Liebling is ringside for Robinson’s fabled, dramatic comeback fight, for Marciano’s slingshot rise to the top, and also for Joe Louis’ sad, pathetic and unnecessary last fight against Marciano, an occasion that proves how cruel and callous a sport this is, even to it’s former princes. This is really essential reading for boxing fans, or anyone who wants an insight into the sporting and celebrity culture of 1950s America.
5. In Sunshine or In Shadow: How Boxing Brought Hope in The Troubles - Donald McRae

It was virtually impossible to pick just one of McRae’s books to feature in this list. His 1996 book Dark Trade offered probably more insight into the inner workings of a boxer’s mind than anything published before it. Also very worth reading is A Man’s World, his sad and detailed biography of Emile Griffith, the bisexual welterweight champion who killed an opponent in the ring after a homophobic slur had enraged him. However, we opted for In Sunshine or in Shadow, as the story of boxing during this dark period in Irish history would almost certainly never have been told without McRae.

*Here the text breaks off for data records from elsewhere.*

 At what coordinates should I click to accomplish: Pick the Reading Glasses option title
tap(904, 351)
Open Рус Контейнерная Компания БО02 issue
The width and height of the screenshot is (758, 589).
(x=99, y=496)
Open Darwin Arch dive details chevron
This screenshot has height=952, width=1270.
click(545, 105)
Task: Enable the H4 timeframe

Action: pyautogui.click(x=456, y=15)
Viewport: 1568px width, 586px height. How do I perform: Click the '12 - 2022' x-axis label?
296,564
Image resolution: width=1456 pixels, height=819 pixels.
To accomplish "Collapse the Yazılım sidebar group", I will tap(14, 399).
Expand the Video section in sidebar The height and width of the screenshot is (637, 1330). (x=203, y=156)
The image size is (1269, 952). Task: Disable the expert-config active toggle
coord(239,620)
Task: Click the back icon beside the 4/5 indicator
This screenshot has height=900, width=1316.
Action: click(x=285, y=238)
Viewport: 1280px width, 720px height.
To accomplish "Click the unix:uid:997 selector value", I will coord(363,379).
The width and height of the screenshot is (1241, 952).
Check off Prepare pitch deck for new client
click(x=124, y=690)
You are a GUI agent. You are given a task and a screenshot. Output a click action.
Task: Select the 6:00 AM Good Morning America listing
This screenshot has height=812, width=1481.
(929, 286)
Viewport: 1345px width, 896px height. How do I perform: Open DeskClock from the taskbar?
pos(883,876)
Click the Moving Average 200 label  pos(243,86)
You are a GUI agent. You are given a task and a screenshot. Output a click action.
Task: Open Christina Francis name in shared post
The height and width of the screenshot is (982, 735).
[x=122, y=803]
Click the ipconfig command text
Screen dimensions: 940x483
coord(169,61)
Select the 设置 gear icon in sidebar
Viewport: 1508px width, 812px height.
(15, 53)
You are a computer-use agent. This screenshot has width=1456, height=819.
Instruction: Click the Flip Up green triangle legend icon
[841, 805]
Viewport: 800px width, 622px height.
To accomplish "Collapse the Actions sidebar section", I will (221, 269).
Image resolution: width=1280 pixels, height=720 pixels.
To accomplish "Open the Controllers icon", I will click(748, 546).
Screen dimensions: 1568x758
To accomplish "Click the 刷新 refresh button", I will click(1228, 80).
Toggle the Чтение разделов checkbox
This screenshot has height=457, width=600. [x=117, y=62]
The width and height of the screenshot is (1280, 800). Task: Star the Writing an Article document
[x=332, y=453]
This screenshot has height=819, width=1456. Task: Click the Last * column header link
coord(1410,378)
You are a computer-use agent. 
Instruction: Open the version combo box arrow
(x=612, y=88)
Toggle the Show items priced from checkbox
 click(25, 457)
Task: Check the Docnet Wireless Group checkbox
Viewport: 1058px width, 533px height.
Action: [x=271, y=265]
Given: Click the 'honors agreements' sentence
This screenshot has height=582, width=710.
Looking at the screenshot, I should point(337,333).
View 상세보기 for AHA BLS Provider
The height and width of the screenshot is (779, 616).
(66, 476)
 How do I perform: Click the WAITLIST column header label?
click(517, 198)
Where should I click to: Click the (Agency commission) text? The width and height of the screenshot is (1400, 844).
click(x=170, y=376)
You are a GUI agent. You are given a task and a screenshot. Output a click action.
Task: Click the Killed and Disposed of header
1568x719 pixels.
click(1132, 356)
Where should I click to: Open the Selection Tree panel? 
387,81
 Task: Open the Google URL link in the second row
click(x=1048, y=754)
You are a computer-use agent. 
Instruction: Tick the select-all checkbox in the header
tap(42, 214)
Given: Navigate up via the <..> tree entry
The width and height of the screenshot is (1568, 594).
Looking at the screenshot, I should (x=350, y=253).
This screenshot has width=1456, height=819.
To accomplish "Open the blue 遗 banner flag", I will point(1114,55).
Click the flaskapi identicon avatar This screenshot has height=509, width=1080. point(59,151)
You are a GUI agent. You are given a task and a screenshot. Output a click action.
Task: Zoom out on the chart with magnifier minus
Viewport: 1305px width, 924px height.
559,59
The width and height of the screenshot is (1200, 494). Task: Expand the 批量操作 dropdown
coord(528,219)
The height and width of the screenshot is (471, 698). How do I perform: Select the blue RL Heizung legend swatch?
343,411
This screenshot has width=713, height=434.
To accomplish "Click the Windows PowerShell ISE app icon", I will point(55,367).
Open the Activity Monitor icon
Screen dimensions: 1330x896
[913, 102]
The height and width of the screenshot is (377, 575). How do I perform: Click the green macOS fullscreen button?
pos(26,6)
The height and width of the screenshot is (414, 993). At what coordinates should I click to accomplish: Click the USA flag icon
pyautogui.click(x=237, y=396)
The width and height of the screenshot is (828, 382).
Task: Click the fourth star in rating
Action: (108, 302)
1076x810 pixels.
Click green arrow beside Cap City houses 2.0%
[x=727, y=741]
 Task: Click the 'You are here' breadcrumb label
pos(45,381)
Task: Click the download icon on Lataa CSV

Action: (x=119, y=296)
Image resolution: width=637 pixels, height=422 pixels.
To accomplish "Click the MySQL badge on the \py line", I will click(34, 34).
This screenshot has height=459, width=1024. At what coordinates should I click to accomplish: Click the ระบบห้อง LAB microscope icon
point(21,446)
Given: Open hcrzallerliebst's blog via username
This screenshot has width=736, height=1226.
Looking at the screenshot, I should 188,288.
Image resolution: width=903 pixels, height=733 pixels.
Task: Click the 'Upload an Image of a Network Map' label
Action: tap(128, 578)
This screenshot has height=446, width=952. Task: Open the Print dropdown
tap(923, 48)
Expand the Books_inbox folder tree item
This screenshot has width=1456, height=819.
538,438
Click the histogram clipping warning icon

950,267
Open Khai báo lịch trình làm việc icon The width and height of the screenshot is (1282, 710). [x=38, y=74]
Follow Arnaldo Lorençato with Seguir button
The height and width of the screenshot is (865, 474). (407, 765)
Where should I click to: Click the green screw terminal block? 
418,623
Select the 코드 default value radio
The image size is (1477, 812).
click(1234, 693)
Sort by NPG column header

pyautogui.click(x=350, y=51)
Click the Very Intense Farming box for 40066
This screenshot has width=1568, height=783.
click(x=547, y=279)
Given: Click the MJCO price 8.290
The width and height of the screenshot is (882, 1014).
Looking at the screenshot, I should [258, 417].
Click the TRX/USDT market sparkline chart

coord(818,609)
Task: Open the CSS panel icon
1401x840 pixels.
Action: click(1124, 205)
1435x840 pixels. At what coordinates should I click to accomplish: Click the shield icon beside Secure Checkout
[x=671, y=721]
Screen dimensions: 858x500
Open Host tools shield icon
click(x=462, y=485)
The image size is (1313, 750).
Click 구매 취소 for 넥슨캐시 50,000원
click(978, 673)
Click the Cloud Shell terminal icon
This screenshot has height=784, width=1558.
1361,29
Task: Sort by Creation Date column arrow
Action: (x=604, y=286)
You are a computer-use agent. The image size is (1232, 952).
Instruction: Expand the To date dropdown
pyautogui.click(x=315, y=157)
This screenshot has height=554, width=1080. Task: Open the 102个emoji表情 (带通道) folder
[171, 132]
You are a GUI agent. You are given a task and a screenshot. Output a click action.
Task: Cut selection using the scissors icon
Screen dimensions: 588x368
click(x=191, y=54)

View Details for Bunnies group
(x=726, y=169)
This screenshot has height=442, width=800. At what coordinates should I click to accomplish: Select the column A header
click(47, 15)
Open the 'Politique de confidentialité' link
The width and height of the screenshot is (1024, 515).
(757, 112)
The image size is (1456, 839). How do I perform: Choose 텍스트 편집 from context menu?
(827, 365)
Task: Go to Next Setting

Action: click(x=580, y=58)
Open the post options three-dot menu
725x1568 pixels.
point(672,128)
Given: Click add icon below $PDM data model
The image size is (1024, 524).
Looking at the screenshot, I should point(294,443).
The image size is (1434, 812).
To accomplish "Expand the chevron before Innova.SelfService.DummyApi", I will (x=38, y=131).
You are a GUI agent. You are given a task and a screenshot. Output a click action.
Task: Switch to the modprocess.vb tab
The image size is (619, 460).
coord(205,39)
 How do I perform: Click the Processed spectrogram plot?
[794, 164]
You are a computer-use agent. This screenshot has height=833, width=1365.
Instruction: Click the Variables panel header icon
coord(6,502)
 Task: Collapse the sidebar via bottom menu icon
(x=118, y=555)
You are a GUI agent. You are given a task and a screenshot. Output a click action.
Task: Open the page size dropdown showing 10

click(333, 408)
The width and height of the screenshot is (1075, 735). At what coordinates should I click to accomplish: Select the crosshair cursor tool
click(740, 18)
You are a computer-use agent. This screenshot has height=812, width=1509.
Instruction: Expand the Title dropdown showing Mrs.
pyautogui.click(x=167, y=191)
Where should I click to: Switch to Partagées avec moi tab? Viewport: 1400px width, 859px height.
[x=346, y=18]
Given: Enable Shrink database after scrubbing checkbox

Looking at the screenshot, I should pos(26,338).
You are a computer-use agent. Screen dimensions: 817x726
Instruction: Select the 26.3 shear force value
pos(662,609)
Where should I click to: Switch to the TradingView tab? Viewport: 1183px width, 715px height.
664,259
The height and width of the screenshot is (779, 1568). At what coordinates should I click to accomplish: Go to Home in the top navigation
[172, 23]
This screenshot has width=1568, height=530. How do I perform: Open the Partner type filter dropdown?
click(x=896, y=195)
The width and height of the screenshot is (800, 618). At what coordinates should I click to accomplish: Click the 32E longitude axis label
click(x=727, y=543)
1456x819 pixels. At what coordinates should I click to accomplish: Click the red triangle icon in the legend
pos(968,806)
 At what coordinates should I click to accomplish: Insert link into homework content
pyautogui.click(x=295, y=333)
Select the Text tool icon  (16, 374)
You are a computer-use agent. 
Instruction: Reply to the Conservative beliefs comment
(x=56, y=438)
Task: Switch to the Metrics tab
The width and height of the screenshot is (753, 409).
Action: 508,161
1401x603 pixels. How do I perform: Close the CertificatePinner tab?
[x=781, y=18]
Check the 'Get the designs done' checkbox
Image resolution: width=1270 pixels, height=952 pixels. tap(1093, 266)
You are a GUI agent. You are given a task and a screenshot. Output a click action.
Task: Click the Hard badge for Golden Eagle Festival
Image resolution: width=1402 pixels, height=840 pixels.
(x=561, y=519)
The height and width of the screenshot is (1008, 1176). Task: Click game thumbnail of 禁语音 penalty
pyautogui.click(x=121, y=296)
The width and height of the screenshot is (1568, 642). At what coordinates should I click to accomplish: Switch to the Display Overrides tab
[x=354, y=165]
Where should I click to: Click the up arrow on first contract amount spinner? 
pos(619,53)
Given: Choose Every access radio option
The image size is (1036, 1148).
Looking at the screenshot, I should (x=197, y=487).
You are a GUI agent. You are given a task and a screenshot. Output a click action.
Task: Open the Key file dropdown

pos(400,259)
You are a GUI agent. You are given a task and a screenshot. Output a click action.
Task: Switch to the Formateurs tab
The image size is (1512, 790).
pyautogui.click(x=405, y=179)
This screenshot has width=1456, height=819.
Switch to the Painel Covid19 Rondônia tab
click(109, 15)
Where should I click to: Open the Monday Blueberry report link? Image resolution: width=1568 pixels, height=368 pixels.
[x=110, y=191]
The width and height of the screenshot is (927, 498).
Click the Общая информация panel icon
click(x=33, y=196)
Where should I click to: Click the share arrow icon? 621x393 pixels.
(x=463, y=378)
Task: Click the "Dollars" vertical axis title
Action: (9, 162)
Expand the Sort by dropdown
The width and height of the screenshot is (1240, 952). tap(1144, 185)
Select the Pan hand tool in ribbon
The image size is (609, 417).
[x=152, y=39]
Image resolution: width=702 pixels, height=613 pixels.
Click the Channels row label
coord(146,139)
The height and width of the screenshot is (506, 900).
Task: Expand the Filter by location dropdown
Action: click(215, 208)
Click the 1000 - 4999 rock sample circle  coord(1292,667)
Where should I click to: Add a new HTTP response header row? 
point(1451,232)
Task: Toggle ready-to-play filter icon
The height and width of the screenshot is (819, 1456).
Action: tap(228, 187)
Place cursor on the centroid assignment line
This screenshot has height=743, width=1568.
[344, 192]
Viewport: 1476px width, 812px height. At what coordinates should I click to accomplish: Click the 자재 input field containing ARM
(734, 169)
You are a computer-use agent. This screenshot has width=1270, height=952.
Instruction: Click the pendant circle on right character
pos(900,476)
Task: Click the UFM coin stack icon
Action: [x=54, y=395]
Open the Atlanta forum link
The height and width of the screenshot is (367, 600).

At the height of the Troubles, Gerry Storey ran the Holy Family gym from the IRA’s heartland territory of New Lodge in Belfast. Despite coming from a family steeped in the Republican movement, he insisted that it would be open to all. He ensured that his boxers were given a free pass by paramilitary forces on both Republican and Loyalist sides, so they could find a way out of the province’s desperate situation. In the immediate aftermath of the 1981 Hunger Strikes, Storey would also visit the Maze prison twice a week to train the inmates from each community, separately.

In itself, this would be a heroic story, but Storey went further than that: he became the trainer for world champion Barry McGuigan and Olympian Hugh Russell, who became one of the most famous photographers to document the Troubles. Even with all his success and the support of both sides, Storey still found himself subjected to three bomb attacks from those who were implacably hostile to any form of reconciliation. He also worked with the Protestant boxer Davy Larmour, who fought two bloody battles in the ring against Russell, his Catholic friend.
It might seem contradictory that such a violent sport has the capacity to heal division, particularly in a society so fundamentally divided. McRae’s wonderfully written book shows that it can do exactly that.
So that’s our list. There are several books that it pains us to leave out here. George Kimball’s Four Kings and Richard Hoffer’s Bouts of Mania are two that come immediately to mind. But the very nature of lists like these will cause controversy and debate. If you agree or disagree with our list, or think we’ve missed out on any great titles, do please let us know in the comments.